Dopo avere ascoltato allo sfinimento "Exit Planet Dust" che ancora oggi suona come nuovo. Dopo avere regalato perché non sopportavo "Dig your Own Hole" con "Black Rockin' Beats" mi faccio prendere in un negozio dal video di "Star Guitar", un viaggio in treno col paesaggio che si modifica al suono della musica. Video e canzone perfetta.

Ma poi la ascolto su cd, mi diverto per la pallina da ping-pong che introduce la canzone, tac-ta-tac, poi sostituita dalla batteria, meraviglia di un secondo, ma il paesaggio è sparito e la canzone non rende come prima. L’altra mattina mi sono svegliato solo quando è partita "It Began in Africa" nel sonno mi piaceva, poi la riascolto ora e non mi convince. Di questo disco non mi convince niente, è formalmente bello, ineccepibile, coi bassi profondi che entrano sui hi-hat che vanno veloci per i fatti loro, ma non c’è una sola canzone per la quale mi venga voglia di scavare nella pila di cd e di metterla su subito, di cui ho bisogno.

Mi rimane in mente per pochissimo solo "The Test" dove canta Richard Achcroft, in una canzone che forse avrebbe dovuto rappresentare la evoluzione che avrebbero potuto prendere i Verve di cui mi viene in mente "It’s All in the Mind". Il primo o il secondo singolo. Ma anche questa non mi costringe ad andare a cercare il disco nel mucchio, anche se quando parte è "quiet impressive".
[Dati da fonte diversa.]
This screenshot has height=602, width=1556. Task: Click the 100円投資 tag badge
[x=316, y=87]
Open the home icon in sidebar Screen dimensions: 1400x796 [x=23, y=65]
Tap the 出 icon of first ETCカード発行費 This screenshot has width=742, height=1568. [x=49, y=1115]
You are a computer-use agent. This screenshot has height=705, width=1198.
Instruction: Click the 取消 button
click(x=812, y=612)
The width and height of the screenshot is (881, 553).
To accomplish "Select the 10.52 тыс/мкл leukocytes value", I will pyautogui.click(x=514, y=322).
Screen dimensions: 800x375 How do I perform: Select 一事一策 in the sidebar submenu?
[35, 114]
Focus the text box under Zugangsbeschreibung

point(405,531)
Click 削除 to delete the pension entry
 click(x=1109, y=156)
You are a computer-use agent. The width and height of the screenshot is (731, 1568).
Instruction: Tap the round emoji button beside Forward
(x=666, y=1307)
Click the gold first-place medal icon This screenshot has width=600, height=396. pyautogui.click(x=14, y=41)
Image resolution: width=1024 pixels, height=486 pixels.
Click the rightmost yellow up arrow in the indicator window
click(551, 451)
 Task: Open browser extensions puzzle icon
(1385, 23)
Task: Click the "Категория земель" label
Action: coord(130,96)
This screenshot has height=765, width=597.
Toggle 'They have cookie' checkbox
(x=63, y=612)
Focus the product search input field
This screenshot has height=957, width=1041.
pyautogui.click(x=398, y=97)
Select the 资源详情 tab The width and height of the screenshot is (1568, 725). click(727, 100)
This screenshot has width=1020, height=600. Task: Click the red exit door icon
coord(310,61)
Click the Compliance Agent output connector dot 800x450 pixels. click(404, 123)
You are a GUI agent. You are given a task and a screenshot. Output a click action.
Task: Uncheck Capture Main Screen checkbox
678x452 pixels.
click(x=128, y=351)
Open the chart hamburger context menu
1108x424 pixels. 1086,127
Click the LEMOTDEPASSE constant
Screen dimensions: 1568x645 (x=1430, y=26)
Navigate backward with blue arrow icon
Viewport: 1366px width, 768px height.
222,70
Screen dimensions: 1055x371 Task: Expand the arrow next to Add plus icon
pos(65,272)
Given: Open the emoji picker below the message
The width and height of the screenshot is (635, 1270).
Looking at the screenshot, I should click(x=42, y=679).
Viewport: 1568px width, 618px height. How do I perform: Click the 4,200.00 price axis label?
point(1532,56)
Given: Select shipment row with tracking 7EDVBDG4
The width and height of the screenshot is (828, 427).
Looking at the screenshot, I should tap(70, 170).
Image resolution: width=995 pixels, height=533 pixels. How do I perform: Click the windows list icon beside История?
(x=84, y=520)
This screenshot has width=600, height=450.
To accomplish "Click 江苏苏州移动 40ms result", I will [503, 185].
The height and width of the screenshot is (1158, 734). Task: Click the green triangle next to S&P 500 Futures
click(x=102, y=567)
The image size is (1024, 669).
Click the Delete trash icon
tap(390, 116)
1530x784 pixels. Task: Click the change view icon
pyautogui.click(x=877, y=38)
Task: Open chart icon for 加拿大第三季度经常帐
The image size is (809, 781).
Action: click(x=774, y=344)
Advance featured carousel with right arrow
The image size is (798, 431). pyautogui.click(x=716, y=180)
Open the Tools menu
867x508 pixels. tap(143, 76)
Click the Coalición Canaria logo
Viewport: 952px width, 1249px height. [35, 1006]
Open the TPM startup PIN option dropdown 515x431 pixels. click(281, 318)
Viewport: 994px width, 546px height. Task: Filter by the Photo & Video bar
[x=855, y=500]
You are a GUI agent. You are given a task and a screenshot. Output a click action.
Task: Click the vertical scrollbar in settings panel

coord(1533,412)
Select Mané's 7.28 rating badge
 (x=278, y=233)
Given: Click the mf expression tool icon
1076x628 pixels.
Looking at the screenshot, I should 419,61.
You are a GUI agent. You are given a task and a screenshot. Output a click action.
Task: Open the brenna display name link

Poi canta Beth Orton in "The State We’re In", canzone hippie, mi aspetto di sentire “hey now what’s that sound, everybody looking what’s going down”. 'Hippiedom' iniziato con "Private Psychedelic Reel" (Dig Your Owm hole) dove cantava lo hippie dei Mercury Rev, Jonathan Donahue. Ma si può fare di meglio con la sua voce. Certo ha parti leggere che girano, come la cosa di "The State…".

Di questo disco non mi rimane niente, anche se ascoltarlo in sottofondo in un bar mi farà piacere. Rispetto, ma non più di quello.